EXERCISE BRIEF:
From the Article 37 mutual assistance text below, extract the passage between "Article 37: Mutual" and "States. (Directive (EU) 2022/2555, Article 37)", inclusive, word for word.

PAGE:
=-=-=-=-=
Article 37: Mutual assistance

Article 37’s mutual assistance requirement means you must be ready for coordinated, cross-border supervision under NIS 2 when you operate in multiple EU Member States or when your systems are hosted in a different Member State than where you provide services. Operationalize it by mapping jurisdictions, naming authority-facing owners, and building a repeatable “regulator request” workflow with evidence packages. (Directive (EU) 2022/2555, Article 37)

Key takeaways:

  • Build a cross-border supervision playbook: who responds, what you share, and how you track requests across authorities. (Directive (EU) 2022/2555, Article 37)
  • Maintain a jurisdiction-aware obligation register so your incident reporting and security controls stay consistent across Member States. (Directive (EU) 2022/2555, Article 37)
  • Keep exam-ready evidence that supports fast, accurate responses without oversharing or breaking confidentiality commitments. (Directive (EU) 2022/2555, Article 37)
=-=-=-=-=
GIVEN ENTRIES:

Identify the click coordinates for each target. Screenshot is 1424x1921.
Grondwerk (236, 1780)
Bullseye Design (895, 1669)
=-=-=-=-=
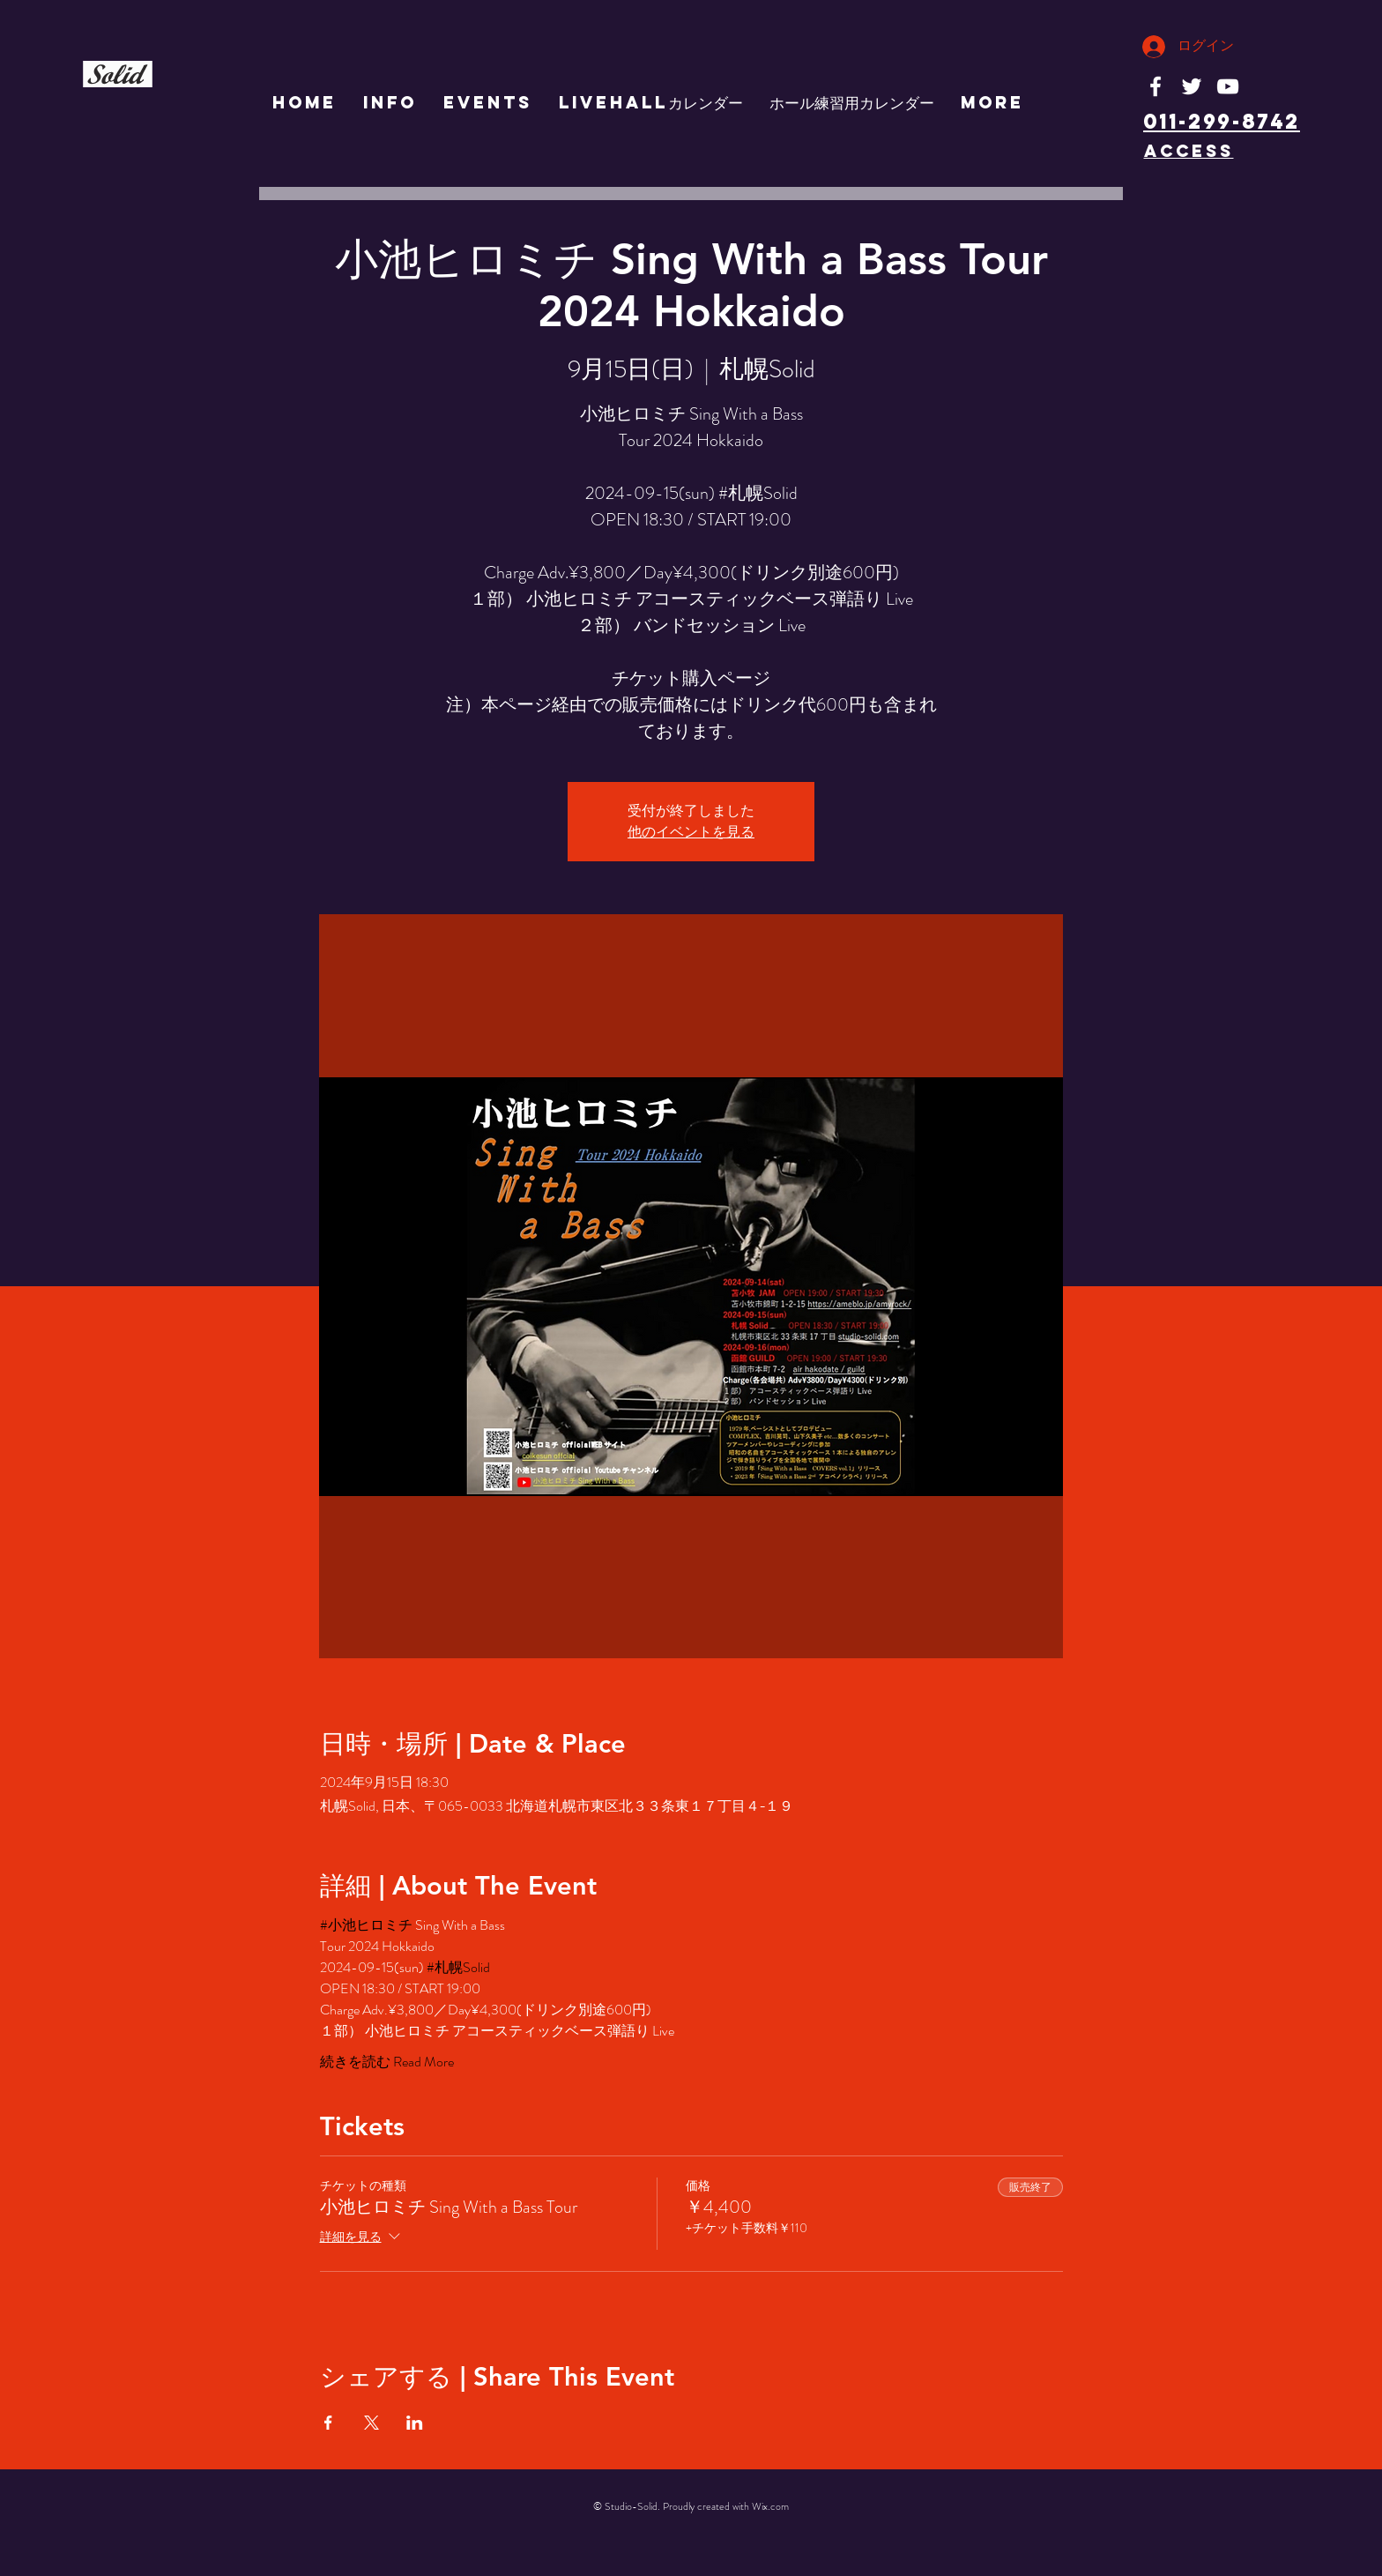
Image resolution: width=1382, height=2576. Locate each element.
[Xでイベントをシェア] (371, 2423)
=-=-=-=-=
FINISHED EXERCISE:
Article 37: Mutual assistance

Article 37’s mutual assistance requirement means you must be ready for coordinated, cross-border supervision under NIS 2 when you operate in multiple EU Member States or when your systems are hosted in a different Member State than where you provide services. Operationalize it by mapping jurisdictions, naming authority-facing owners, and building a repeatable “regulator request” workflow with evidence packages. (Directive (EU) 2022/2555, Article 37)

Key takeaways:

  • Build a cross-border supervision playbook: who responds, what you share, and how you track requests across authorities. (Directive (EU) 2022/2555, Article 37)
  • Maintain a jurisdiction-aware obligation register so your incident reporting and security controls stay consistent across Member States. (Directive (EU) 2022/2555, Article 37)